Goal =
Can you reproduce the records verbatim, starting at the very beginning and stopping after the line that contains "tap(584, 615)"?

Provided information =
☆ ☆ ☆ ☆ ☆ ☆ ☆
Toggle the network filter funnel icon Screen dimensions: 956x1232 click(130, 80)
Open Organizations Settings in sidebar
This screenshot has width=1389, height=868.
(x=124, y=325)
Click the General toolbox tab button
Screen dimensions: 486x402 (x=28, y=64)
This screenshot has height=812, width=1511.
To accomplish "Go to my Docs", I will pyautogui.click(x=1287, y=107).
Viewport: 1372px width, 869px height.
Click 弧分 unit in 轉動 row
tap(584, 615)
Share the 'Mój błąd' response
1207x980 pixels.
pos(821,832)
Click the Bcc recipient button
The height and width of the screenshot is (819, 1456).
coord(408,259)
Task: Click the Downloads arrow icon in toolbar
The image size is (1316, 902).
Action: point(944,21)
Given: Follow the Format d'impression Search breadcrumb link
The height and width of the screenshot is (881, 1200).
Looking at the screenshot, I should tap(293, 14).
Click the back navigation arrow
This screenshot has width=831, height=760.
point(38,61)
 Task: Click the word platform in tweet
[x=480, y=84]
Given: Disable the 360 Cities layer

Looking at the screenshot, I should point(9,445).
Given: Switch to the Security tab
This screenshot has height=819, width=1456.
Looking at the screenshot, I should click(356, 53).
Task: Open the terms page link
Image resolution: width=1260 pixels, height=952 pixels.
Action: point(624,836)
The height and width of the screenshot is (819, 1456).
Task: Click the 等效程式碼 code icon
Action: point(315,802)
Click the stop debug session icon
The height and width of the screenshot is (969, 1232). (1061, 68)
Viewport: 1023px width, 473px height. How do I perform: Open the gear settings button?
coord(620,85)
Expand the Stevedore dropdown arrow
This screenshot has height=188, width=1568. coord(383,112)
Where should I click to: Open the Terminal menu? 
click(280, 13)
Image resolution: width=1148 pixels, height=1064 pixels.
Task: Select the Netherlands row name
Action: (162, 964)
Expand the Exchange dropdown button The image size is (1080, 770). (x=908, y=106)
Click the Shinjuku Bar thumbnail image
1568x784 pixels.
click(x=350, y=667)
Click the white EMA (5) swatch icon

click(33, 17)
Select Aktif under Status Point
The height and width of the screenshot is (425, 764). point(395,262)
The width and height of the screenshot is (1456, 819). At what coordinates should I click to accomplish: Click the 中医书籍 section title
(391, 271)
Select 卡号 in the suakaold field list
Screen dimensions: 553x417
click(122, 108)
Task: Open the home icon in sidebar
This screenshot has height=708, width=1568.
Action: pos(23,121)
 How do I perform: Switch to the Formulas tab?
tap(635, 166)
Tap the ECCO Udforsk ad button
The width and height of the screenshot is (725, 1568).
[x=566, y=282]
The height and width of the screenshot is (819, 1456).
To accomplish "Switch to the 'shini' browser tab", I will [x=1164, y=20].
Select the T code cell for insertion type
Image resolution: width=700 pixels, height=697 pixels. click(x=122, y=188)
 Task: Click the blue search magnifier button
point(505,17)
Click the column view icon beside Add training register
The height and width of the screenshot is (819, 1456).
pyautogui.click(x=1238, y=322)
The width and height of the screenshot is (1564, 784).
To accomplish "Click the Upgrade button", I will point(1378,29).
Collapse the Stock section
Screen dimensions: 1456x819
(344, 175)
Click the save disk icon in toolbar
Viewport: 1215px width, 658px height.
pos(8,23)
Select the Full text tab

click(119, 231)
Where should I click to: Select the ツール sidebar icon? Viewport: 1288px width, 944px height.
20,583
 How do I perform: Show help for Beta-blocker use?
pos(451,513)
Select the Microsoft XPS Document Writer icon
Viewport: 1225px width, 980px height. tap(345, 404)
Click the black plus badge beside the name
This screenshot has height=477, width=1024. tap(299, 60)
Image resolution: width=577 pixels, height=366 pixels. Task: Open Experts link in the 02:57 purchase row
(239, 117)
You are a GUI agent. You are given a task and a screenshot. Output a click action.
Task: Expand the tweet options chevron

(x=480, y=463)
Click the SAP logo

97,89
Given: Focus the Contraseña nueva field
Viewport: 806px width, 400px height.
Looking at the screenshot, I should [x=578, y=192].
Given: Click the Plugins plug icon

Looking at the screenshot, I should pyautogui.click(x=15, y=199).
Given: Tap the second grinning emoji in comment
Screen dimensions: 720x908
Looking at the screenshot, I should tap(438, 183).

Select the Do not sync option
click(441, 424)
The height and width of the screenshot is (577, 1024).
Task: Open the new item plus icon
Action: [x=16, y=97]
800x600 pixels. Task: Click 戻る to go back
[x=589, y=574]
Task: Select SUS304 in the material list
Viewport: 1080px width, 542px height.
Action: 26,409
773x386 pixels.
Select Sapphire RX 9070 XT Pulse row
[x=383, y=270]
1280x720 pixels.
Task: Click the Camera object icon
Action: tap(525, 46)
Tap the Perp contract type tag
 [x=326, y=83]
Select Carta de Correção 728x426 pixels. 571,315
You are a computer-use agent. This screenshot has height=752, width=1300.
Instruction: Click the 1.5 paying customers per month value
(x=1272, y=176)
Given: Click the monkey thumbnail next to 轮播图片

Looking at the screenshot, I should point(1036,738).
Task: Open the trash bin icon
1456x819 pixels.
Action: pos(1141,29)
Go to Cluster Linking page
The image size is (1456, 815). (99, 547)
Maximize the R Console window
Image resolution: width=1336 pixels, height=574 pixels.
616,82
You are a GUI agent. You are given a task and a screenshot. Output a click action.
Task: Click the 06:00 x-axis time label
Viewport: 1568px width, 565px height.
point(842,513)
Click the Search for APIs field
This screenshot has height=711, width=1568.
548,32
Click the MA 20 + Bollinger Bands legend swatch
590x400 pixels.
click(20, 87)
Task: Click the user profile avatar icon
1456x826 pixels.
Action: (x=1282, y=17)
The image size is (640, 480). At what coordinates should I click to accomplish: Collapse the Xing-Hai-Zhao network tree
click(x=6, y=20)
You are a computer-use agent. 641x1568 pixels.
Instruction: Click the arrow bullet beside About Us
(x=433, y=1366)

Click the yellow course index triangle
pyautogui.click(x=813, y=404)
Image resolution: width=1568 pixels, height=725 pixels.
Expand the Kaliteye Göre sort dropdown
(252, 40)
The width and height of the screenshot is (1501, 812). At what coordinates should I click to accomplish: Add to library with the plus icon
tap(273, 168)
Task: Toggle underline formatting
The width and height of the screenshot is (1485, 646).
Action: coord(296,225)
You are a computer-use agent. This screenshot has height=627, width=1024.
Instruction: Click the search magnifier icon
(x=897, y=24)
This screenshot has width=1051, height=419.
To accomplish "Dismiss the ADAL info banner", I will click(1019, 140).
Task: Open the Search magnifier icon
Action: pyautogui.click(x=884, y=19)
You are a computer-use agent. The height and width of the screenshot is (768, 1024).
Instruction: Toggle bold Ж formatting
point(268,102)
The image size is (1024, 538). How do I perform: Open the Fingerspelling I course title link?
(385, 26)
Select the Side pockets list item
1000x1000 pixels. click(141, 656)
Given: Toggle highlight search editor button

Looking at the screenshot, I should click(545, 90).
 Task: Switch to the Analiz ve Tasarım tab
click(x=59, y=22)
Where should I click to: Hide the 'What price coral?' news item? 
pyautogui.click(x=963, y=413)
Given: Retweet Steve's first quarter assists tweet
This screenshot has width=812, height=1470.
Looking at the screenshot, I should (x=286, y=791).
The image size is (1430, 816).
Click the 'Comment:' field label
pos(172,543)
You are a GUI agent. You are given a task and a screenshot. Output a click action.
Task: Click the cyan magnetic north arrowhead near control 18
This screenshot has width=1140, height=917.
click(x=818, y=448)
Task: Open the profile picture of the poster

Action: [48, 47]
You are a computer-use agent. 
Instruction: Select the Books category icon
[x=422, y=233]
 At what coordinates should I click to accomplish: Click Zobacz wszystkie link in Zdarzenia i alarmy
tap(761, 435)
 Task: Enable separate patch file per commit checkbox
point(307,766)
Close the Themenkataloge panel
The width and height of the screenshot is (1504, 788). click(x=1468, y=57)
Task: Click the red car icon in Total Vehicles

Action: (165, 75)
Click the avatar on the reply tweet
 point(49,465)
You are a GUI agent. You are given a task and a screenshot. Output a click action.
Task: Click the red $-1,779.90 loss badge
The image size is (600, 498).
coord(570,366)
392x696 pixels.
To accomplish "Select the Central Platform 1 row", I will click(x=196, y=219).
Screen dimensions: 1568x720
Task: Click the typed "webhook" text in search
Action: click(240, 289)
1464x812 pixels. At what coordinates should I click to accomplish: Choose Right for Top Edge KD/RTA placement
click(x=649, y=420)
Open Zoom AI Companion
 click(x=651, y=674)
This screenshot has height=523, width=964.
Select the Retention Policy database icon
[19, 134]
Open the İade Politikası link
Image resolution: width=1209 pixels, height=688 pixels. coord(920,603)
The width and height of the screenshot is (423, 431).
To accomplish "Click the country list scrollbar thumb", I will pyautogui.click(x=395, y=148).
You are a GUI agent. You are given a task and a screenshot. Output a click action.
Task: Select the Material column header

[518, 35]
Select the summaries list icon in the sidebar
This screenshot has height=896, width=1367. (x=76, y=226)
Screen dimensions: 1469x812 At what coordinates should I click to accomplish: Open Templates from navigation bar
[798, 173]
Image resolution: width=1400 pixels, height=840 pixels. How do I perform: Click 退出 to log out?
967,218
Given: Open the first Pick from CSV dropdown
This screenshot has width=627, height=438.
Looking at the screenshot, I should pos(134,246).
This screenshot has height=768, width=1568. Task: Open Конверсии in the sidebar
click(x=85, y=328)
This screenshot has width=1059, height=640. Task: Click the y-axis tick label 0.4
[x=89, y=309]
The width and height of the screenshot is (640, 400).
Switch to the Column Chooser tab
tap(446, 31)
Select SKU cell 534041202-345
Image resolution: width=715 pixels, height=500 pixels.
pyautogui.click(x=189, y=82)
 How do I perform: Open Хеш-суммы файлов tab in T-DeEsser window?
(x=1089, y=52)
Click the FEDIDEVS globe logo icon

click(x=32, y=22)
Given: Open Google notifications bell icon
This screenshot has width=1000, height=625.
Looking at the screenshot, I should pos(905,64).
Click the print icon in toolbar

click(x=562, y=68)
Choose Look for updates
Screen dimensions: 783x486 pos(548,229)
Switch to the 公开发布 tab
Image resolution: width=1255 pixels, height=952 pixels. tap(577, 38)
☆ ☆ ☆ ☆ ☆ ☆ ☆
Result of the exercise =
Toggle the network filter funnel icon Screen dimensions: 956x1232 click(130, 80)
Open Organizations Settings in sidebar
This screenshot has width=1389, height=868.
(x=124, y=325)
Click the General toolbox tab button
Screen dimensions: 486x402 (x=28, y=64)
This screenshot has height=812, width=1511.
To accomplish "Go to my Docs", I will pyautogui.click(x=1287, y=107).
Viewport: 1372px width, 869px height.
Click 弧分 unit in 轉動 row
tap(584, 615)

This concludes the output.